In the early 1980's the fast-food chain Wendy's created a classic ad that took on its nemesis, McDonald's. Three elderly ladies waddle up to a food counter and, after admiring the size and fluffiness of the bun, are dismayed to find that there is precious little too be found--or eaten--within the bun. The "Where's the Beef?" line was born and it has been part of pop culture ever since. You can see the original ad here.A recent study by Forrester Research suggests that many potential buyers are asking the "Where's the beef?" question when it comes to Unified Communications. As reported in Network World, Forrester found that "Fifty-five percent of the 2,187 North American and European companies queried said there is 'confusion about the value' of unified communications for their company."

Forrester analyst Ellen Daley, author of the survey's report, told Network World, "There's been a 21% increase in UC pilots since 2007 but no increase in firms buying UC. A lot of people are talking about UC, a lot more are tipping their toe in; but at the same time they're all saying they're not sure about the value."

If Forrester's findings are even remotely correct, it's a serious indictment. To be sure, there have been studies that identify how UC is being used to improve end-user productivity as well as significant business processes. Just a couple of weeks ago, Blair Pleasant reported on the "hidden benefits" of UC, based on research she and Nancy Jamison conducted.

Still, vendors have been talking up UC for the better part of two years and Ms. Daley reports that "Forrester receives inquiries from clients regularly asking simply: What is UC?"

If, after all this time, two of the most common UC-related questions are: What is it and why does it matter, either UC is a hoax, or the folks who believe they've got answers to those questions need to rethink how they're communicating.

I reject the UC-is-a-hoax argument, but I believe the industry needs to find better ways to discuss what UC's really all about--and soon.

Each of UC's primary elements--telephony, messaging, IM, video, etc.--aims to solve specific, clearly definable problems. By contrast, UC has those elements continuing with their solo missions, while, at the same time, becoming integrated into larger communications software and applications infrastructures that yield greater benefits than any of the components could on their own.

The dilemma is that UC isn't a "thing" that I can just go out and buy. Wait, let me amend that: I can go out and buy it, but if that's all I do, I'm going to almost immediately run smack into the "where's the value" question.

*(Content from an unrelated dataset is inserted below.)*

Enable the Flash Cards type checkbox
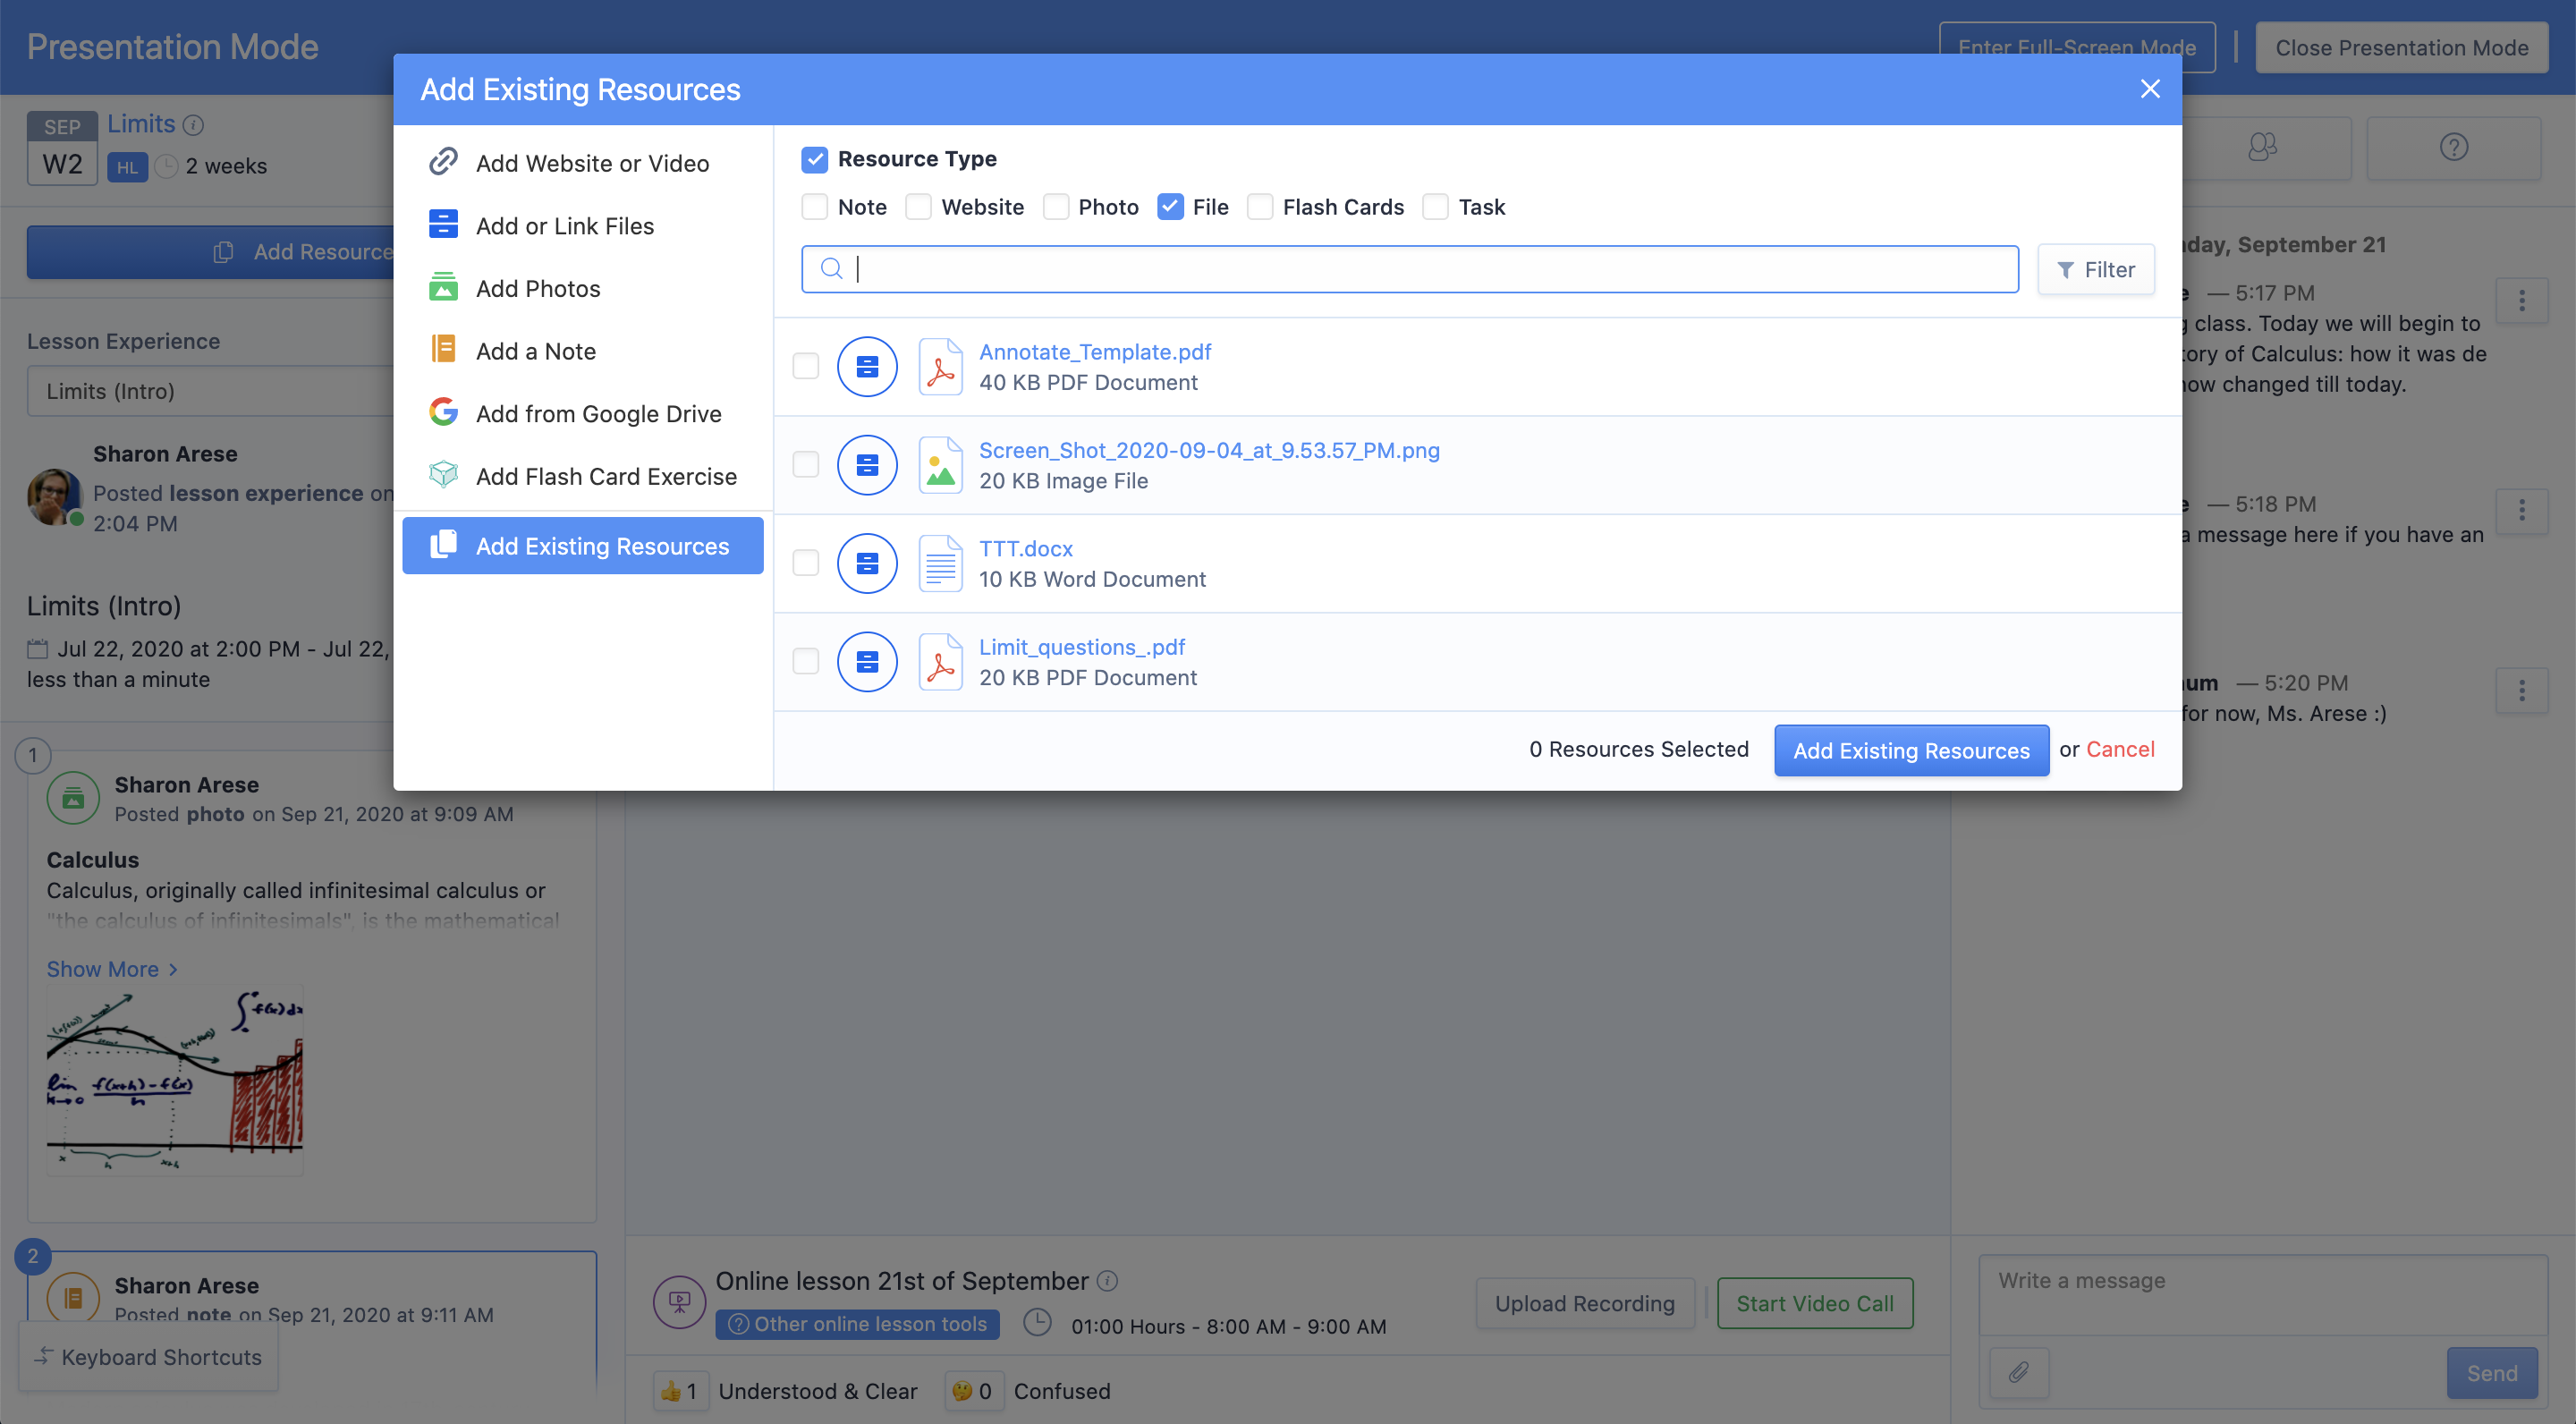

My friends at UCStrategies.com and other UC advocates have spent a lot of time and effort pointing out that the value of UC--whether measured in hard dollars or in user perceptions--requires considerable upfront investment in planning and targeting, because the biggest bang for the buck comes when UC deployment brings about changes in how a particular business process or chain of processes is carried out or how an organization carries out its mission. In short, UC goes way beyond traditional "reach-out-and-touch-someone" communications and into the realm of how business or work actually gets done.

And therein lies the rub. When networked computing came into vogue in the 1990s, it was easy to justify the costs--shared resources, shared access, better document/data access and storage, etc. Then, after LANs and WANs were in place, business processes changed--indeed were revolutionized--because people figured out the various ways they could take advantage of the new infrastructure.

With UC, however, the situation is reversed. We've already got more tools for mobility than we know how to handle, we can message to one another via text, voice and even video, we IM like it's going out of style and the use of presence is growing fast. To be sure, UC faces interoperability challenges--big ones--but if all those interoperability problems were to magically disappear tomorrow, would the two key questions--What is UC and What's its Value?--also disappear? I don't think so.